DIE AUFGABE: Gib die Zeilen zwischen der Zeile mit „Task: Click the SUNGMIN site logo“ und der Zeile mit „(1564, 1002)“, beide eingeschlossen, als Markdown-Tabelle mit den Spalten „Nummer“ (fortlaufend) und „Inhalt“ aus. Leerzeilen werden dabei weggelassen.

VERFÜGBARE ZEILEN:
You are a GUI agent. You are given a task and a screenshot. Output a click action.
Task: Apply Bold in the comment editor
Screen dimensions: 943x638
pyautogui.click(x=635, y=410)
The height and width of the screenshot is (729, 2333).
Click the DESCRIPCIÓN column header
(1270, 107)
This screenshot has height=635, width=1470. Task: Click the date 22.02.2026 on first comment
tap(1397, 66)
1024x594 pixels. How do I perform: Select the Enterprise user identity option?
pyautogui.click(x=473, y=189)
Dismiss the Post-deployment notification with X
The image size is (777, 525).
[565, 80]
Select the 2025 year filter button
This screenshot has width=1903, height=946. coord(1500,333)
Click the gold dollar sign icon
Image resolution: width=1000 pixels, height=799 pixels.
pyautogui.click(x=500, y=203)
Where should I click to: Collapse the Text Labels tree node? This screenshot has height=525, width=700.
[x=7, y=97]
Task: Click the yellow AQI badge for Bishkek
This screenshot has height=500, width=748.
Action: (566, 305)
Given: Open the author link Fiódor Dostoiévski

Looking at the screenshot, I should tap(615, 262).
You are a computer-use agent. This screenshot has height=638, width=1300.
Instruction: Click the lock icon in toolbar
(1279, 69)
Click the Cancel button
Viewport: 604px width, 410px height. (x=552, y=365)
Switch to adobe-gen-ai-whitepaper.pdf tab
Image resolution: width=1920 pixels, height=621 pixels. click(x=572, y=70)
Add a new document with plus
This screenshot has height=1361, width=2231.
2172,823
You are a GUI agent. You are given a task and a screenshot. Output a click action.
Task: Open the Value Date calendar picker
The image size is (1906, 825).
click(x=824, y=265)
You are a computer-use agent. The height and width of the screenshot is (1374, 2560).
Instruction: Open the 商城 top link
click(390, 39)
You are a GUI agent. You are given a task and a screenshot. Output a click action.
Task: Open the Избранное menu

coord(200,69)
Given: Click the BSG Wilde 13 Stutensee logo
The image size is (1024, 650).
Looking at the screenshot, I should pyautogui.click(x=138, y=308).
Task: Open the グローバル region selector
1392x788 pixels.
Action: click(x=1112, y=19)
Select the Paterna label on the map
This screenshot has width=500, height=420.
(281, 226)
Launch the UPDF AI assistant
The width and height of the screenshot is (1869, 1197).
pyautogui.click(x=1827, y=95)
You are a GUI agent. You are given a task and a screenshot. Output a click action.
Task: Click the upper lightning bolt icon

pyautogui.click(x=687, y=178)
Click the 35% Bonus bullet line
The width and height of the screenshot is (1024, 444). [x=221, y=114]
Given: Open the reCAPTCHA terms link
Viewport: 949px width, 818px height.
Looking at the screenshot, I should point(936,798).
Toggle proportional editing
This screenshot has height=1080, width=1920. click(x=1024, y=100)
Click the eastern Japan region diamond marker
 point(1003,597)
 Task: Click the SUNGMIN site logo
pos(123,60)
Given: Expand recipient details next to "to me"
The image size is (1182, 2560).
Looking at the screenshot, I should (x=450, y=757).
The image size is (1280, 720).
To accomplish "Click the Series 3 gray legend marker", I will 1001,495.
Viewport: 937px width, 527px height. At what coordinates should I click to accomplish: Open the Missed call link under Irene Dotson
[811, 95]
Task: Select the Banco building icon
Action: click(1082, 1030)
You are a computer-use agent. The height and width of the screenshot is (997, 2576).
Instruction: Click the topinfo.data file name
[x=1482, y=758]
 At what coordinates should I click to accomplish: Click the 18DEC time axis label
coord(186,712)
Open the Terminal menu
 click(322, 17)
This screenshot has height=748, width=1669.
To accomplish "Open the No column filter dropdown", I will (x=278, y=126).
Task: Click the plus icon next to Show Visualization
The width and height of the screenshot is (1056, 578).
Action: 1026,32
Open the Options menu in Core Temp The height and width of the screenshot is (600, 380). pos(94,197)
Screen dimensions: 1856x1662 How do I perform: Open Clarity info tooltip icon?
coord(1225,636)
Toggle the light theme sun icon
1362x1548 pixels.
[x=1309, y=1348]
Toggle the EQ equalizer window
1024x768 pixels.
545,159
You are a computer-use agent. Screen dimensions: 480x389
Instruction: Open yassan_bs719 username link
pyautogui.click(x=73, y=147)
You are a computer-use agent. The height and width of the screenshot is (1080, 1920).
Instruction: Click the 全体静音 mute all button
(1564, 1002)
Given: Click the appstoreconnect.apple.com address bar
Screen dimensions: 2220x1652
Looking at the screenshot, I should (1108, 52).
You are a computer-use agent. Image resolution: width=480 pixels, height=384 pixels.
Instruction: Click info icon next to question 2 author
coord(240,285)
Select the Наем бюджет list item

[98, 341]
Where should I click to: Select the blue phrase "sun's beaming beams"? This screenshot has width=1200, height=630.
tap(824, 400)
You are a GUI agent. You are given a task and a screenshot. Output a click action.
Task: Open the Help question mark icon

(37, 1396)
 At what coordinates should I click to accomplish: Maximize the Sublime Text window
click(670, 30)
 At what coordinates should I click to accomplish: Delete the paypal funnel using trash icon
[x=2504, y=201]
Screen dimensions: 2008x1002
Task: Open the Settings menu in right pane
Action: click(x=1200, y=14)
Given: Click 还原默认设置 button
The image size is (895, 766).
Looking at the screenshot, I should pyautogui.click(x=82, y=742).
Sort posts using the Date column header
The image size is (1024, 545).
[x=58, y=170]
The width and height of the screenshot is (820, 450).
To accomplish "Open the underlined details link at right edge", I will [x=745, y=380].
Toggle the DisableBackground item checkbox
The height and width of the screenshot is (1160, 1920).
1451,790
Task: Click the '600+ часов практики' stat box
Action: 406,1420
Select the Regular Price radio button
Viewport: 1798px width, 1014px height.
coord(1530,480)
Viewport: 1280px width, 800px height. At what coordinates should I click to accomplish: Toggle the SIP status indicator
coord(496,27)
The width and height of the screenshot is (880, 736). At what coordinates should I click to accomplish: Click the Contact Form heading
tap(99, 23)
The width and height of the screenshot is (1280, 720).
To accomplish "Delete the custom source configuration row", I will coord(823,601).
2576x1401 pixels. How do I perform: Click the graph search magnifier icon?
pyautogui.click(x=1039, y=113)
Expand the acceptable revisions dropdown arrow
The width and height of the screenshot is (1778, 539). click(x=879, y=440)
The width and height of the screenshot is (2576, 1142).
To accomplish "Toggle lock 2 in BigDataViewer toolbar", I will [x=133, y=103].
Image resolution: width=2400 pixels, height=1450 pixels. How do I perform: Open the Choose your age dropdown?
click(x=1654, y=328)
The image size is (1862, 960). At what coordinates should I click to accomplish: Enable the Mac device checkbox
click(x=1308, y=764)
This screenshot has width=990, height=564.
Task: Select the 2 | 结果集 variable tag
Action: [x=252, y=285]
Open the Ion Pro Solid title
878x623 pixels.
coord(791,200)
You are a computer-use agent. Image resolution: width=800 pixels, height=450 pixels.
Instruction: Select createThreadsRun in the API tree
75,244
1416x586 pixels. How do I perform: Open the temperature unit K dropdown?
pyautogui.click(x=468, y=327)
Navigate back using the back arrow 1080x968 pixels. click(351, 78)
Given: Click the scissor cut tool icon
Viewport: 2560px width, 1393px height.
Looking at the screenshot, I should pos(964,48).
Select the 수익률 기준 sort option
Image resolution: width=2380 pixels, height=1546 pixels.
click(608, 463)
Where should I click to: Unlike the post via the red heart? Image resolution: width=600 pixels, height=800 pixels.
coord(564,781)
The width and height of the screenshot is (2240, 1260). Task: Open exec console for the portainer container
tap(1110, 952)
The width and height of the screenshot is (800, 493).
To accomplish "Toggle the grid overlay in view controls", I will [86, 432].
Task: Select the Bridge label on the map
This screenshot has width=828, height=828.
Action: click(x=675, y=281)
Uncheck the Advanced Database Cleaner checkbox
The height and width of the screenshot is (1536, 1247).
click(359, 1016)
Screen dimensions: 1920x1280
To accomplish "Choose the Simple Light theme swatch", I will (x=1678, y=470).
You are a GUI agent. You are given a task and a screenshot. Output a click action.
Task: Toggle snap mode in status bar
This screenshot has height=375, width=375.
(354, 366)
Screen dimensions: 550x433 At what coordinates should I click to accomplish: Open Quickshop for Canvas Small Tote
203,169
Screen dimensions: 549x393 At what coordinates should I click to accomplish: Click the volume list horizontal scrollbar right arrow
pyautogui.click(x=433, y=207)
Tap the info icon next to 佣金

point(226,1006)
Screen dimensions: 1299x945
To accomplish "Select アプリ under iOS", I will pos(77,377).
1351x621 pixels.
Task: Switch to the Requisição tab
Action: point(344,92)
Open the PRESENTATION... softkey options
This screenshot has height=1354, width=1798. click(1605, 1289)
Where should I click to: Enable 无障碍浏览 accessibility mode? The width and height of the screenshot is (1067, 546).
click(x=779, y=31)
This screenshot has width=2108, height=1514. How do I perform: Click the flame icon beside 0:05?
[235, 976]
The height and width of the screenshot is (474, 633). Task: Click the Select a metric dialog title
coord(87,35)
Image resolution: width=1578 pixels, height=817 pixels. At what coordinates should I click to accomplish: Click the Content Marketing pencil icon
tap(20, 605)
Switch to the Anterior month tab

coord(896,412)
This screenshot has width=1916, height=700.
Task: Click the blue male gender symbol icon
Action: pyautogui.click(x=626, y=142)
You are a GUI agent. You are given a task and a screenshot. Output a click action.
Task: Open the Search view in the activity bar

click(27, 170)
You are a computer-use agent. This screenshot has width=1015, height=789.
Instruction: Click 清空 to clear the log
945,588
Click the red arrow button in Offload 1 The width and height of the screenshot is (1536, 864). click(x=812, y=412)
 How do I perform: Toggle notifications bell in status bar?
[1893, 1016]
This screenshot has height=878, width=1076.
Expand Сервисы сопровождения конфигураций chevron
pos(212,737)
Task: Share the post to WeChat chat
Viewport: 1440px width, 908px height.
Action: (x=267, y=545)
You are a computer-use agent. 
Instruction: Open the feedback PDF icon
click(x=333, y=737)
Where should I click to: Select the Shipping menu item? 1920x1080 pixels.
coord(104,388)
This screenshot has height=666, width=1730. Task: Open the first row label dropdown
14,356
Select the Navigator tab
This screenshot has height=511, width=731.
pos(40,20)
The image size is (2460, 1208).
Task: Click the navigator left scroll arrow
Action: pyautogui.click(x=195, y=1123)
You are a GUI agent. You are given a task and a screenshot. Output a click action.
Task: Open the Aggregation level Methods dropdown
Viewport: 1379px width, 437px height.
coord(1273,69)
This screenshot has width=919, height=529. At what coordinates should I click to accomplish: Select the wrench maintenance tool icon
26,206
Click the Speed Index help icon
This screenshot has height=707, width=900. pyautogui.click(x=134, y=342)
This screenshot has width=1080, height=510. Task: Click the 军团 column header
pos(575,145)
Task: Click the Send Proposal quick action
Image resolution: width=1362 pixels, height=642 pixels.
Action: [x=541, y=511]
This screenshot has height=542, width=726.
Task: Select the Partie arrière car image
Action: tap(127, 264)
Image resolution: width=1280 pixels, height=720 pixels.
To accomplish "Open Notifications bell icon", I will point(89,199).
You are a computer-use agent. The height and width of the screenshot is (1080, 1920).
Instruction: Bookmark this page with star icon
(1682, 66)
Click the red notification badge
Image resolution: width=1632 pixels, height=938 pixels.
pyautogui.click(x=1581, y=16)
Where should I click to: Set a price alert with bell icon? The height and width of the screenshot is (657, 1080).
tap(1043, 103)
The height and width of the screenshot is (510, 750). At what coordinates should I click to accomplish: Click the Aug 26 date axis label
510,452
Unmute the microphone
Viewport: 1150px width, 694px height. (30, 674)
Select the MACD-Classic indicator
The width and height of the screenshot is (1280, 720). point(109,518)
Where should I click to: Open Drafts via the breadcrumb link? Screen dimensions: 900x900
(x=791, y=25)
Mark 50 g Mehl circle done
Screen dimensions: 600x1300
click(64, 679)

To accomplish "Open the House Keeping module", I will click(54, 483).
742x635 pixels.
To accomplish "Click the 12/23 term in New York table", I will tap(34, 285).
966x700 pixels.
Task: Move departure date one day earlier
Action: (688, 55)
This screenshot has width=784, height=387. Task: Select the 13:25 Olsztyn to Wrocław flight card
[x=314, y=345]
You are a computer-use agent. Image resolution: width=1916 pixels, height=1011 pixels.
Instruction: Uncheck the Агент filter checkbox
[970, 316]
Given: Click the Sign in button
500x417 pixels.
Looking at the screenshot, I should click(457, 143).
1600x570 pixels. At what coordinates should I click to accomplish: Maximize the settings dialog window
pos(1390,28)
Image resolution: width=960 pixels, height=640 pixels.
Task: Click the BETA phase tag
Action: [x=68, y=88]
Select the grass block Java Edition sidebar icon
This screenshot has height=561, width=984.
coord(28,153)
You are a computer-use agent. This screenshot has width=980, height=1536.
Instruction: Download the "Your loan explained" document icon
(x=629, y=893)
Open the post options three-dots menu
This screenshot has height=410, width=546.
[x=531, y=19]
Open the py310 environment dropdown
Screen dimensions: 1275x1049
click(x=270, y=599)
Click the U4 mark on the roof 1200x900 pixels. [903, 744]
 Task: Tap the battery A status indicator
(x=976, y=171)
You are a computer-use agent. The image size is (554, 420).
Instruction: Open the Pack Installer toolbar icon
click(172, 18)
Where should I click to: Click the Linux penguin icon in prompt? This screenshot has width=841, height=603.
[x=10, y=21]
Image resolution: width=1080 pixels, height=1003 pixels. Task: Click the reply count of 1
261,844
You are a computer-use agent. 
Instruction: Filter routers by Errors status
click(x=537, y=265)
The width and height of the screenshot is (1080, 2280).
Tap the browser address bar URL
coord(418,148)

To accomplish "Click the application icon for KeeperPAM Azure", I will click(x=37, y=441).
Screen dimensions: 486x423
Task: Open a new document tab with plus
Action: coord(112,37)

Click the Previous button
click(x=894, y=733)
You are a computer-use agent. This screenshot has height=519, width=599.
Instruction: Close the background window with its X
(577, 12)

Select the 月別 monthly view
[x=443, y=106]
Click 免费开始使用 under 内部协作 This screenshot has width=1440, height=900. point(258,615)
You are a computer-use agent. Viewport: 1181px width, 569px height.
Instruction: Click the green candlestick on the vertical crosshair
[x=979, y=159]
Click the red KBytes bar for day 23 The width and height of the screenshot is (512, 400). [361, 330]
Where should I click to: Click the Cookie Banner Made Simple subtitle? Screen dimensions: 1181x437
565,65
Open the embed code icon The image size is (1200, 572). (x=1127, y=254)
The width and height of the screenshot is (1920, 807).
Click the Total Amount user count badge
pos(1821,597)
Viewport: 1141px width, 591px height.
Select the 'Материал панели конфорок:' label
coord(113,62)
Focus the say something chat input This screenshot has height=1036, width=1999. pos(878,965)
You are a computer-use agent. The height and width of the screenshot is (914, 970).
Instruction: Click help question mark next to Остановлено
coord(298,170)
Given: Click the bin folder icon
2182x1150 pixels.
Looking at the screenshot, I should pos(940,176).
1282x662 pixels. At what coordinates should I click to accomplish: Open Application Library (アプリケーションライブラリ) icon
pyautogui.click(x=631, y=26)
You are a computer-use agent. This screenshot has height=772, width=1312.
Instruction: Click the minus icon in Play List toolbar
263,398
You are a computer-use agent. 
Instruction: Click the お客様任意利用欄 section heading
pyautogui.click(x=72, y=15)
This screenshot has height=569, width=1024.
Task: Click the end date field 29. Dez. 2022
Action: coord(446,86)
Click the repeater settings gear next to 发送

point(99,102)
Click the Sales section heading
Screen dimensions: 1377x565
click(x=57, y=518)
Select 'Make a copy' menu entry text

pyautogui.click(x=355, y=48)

ERGEBNIS DER AUFGABE:
| Nummer | Inhalt |
|---|---|
| 1 |  Task: Click the SUNGMIN site logo |
| 2 | pos(123,60) |
| 3 | Given: Expand recipient details next to "to me" |
| 4 | The image size is (1182, 2560). |
| 5 | Looking at the screenshot, I should (x=450, y=757). |
| 6 | The image size is (1280, 720). |
| 7 | To accomplish "Click the Series 3 gray legend marker", I will 1001,495. |
| 8 | Viewport: 937px width, 527px height. At what coordinates should I click to accomplish: Open the Missed call link under Irene Dotson |
| 9 | [811, 95] |
| 10 | Task: Select the Banco building icon |
| 11 | Action: click(1082, 1030) |
| 12 | You are a computer-use agent. The height and width of the screenshot is (997, 2576). |
| 13 | Instruction: Click the topinfo.data file name |
| 14 | [x=1482, y=758] |
| 15 |  At what coordinates should I click to accomplish: Click the 18DEC time axis label |
| 16 | coord(186,712) |
| 17 | Open the Terminal menu |
| 18 |  click(322, 17) |
| 19 | This screenshot has height=748, width=1669. |
| 20 | To accomplish "Open the No column filter dropdown", I will (x=278, y=126). |
| 21 | Task: Click the plus icon next to Show Visualization |
| 22 | The width and height of the screenshot is (1056, 578). |
| 23 | Action: 1026,32 |
| 24 | Open the Options menu in Core Temp The height and width of the screenshot is (600, 380). pos(94,197) |
| 25 | Screen dimensions: 1856x1662 How do I perform: Open Clarity info tooltip icon? |
| 26 | coord(1225,636) |
| 27 | Toggle the light theme sun icon |
| 28 | 1362x1548 pixels. |
| 29 | [x=1309, y=1348] |
| 30 | Toggle the EQ equalizer window |
| 31 | 1024x768 pixels. |
| 32 | 545,159 |
| 33 | You are a computer-use agent. Screen dimensions: 480x389 |
| 34 | Instruction: Open yassan_bs719 username link |
| 35 | pyautogui.click(x=73, y=147) |
| 36 | You are a computer-use agent. The height and width of the screenshot is (1080, 1920). |
| 37 | Instruction: Click the 全体静音 mute all button |
| 38 | (1564, 1002) |